Glen Henry of the Chippewas of the Thames First Nation is a firekeeper who watches traditional sacred fires which serve to protect people from evil spirits. 

"We offer our prayers, tobacco, and our good thoughts to all the fires, it's an honour to get asked to watch these fires," he said.

As a child, Henry attended a Residential School on his reserve in the 1970's, and his trauma came out in the form of alcohol and substance abuse.

After overcoming battles with his addiction, Henry's main focus now is to heal himself and relearn his Native language. His traditional name, which he said he's still learning how to spell, means "eagle pipe."

Elyssa Rose

Elyssa Rose is the anti human trafficking coordinator at Altohsa. (Isha Bhargava/CBC News)

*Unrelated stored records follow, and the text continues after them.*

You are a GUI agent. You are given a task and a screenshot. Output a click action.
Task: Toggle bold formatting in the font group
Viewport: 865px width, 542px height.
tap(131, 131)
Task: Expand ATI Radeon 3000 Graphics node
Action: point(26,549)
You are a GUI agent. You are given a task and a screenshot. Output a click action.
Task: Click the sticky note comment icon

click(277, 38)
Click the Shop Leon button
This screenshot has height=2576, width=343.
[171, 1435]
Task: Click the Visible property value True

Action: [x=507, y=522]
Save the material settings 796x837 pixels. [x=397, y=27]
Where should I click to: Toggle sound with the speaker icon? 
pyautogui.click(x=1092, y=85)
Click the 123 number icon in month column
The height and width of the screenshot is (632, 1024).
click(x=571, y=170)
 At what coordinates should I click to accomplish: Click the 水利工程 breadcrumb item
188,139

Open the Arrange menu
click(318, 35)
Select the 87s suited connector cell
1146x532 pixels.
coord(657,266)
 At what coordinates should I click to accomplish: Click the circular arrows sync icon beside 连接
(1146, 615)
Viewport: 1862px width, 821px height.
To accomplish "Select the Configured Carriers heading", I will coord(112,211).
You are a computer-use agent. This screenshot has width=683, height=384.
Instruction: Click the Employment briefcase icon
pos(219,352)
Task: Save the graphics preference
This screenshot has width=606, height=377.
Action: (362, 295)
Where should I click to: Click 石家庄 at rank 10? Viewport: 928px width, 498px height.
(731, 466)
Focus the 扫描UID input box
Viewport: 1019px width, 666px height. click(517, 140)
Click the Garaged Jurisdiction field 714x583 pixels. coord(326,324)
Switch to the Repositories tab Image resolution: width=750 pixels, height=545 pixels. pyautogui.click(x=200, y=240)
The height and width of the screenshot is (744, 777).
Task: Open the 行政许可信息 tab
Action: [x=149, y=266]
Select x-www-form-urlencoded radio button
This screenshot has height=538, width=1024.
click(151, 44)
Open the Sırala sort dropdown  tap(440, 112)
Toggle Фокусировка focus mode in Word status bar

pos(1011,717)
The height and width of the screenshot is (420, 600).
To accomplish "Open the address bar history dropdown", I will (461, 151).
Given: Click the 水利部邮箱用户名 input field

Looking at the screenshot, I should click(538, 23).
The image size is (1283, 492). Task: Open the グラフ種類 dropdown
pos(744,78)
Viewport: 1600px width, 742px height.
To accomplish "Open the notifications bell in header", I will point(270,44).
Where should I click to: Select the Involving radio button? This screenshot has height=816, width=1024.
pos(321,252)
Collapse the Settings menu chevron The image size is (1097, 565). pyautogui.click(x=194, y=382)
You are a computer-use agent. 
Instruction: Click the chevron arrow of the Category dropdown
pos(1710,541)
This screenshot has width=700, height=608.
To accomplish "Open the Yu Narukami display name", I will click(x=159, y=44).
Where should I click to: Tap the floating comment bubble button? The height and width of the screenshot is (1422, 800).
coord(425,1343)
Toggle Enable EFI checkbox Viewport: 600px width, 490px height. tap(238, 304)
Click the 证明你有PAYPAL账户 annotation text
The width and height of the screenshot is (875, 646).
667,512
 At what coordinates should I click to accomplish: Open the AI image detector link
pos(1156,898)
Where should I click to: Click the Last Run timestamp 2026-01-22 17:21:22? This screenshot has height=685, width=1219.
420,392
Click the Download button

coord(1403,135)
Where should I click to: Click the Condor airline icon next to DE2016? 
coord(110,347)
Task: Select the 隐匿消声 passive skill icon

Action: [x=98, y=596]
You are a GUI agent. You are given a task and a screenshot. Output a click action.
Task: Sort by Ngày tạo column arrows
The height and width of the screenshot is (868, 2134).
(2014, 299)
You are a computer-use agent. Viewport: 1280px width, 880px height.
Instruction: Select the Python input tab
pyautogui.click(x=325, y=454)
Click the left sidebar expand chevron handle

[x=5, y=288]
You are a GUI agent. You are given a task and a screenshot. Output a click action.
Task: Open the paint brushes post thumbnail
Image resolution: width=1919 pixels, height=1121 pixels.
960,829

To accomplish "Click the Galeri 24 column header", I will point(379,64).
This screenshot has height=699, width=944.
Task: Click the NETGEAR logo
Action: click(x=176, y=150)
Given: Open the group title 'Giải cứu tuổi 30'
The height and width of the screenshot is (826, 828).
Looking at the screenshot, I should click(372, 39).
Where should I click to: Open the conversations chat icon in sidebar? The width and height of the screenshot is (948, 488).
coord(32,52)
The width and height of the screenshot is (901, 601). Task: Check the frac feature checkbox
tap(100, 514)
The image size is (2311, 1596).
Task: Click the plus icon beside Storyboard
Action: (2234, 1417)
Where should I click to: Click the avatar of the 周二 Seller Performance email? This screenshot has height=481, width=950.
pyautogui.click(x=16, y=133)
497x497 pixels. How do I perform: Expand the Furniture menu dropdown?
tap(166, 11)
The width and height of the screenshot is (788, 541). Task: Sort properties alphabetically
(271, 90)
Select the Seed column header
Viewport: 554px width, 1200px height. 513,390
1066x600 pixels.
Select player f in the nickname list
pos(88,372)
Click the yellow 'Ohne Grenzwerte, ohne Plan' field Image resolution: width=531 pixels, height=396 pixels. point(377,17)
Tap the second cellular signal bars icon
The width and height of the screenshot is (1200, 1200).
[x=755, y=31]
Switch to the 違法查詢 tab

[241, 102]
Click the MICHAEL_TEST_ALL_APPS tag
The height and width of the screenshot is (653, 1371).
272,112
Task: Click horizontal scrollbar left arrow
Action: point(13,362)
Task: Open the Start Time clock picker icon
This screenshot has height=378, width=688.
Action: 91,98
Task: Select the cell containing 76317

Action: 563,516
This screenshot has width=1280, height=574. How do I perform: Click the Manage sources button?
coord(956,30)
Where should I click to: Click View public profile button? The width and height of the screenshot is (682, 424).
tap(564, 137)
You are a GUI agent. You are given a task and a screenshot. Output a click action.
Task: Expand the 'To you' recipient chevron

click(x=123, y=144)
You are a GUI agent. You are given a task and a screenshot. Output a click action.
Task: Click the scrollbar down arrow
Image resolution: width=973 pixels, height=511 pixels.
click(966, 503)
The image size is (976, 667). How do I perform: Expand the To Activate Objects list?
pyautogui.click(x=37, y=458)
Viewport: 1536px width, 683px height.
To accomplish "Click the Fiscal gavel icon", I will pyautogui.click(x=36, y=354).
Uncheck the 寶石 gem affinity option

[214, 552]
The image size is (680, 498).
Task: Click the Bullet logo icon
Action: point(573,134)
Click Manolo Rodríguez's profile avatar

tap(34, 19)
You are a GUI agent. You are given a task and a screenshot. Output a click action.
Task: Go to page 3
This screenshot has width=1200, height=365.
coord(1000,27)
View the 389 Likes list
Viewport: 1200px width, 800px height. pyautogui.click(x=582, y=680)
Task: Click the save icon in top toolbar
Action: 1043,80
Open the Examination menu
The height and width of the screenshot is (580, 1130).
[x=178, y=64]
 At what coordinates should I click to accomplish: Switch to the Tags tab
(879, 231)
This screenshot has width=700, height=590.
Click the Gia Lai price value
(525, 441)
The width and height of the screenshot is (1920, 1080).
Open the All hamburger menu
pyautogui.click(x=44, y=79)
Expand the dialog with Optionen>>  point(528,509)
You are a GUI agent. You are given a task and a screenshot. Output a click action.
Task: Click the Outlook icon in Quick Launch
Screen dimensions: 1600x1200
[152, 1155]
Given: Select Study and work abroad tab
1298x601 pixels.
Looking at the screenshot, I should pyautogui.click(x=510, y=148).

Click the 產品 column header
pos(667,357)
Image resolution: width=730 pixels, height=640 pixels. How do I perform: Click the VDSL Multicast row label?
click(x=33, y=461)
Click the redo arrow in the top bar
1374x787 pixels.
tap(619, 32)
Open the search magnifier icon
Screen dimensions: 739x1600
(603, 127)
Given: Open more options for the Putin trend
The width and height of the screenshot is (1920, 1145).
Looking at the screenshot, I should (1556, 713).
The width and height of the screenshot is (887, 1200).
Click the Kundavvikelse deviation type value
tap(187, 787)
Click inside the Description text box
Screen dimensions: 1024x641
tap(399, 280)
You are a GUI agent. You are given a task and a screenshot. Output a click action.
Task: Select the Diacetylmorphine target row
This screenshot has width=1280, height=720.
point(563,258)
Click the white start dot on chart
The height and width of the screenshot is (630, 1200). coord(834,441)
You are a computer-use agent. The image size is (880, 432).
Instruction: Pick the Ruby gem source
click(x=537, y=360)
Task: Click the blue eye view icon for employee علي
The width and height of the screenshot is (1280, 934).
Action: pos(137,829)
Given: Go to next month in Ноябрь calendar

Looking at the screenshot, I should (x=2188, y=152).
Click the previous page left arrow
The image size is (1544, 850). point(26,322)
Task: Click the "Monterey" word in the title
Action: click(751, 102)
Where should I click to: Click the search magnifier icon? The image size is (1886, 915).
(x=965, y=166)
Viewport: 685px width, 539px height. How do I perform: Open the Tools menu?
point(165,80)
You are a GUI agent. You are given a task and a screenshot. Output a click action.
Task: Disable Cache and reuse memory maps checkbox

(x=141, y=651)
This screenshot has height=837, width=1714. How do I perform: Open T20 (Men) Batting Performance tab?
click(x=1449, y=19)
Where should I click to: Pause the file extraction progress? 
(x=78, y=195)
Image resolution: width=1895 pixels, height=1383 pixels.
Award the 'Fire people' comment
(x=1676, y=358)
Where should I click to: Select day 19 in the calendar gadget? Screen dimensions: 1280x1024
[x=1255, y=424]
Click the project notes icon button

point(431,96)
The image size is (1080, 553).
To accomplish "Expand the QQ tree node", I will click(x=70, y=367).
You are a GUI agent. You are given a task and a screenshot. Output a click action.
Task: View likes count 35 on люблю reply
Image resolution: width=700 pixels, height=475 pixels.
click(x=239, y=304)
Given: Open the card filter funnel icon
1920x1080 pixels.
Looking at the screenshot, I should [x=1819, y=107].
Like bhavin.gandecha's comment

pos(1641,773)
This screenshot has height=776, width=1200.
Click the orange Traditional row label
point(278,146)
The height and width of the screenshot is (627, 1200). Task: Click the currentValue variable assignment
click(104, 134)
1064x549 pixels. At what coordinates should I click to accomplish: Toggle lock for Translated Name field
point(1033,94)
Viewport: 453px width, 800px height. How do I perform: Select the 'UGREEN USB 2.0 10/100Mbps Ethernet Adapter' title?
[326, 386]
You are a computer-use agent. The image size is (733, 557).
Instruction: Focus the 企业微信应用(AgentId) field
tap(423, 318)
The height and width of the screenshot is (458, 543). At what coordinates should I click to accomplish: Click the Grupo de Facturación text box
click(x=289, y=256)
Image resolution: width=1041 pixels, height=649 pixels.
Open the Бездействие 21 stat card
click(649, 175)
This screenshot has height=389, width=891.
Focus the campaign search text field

Elyssa Rose runs the Okaadenige anti-human trafficking program at Atlohsa. Her connection to the term "missing" represents the people she serves in her community. 

Although Rose grew up in her community of the Chippewas of Kettle and Stoney Point First Nation, she feels that she wasn't connected to her culture in the ways she wanted to be. As an adult, she's working hard to change that. 

"Maybe it also represented myself being missing toward who I was culturally and spiritually, the everyday work I do has a direct connection to missing and murdered individuals," she said. 

Rose believes that more understanding and kindness towards Indigenous peoples is needed to create change.

"We need to open our hearts, doors, and our minds...especially to those who are struggling and hurt," she said. 

"A teaching I received long ago was 'the longest journey you will ever take in your life is from your head to your heart.' When working or being with Indigenous people, we need to move from our head to our heart."

Candice Lawrence

Candice Lawrence believes true allyship must be shown everyday, and not just on special occasions. (Isha Bhargava/CBC News)

Candice Lawrence spent her birthday volunteering at the event. Before retiring from her job at Fanshawe College, she worked hard to learn more about Indigenous culture so that she can be a helpful ally.

"I realized I'd been lied to during my entire education, this is such an important thing to be aware of," she said adding that true allyship needs to happen every day and not just on special occasions.

"It's not just about showing, it's about doing and asking where you can be of help. I'm a settler here, and I feel it's imperative that I learn about the original people of this land."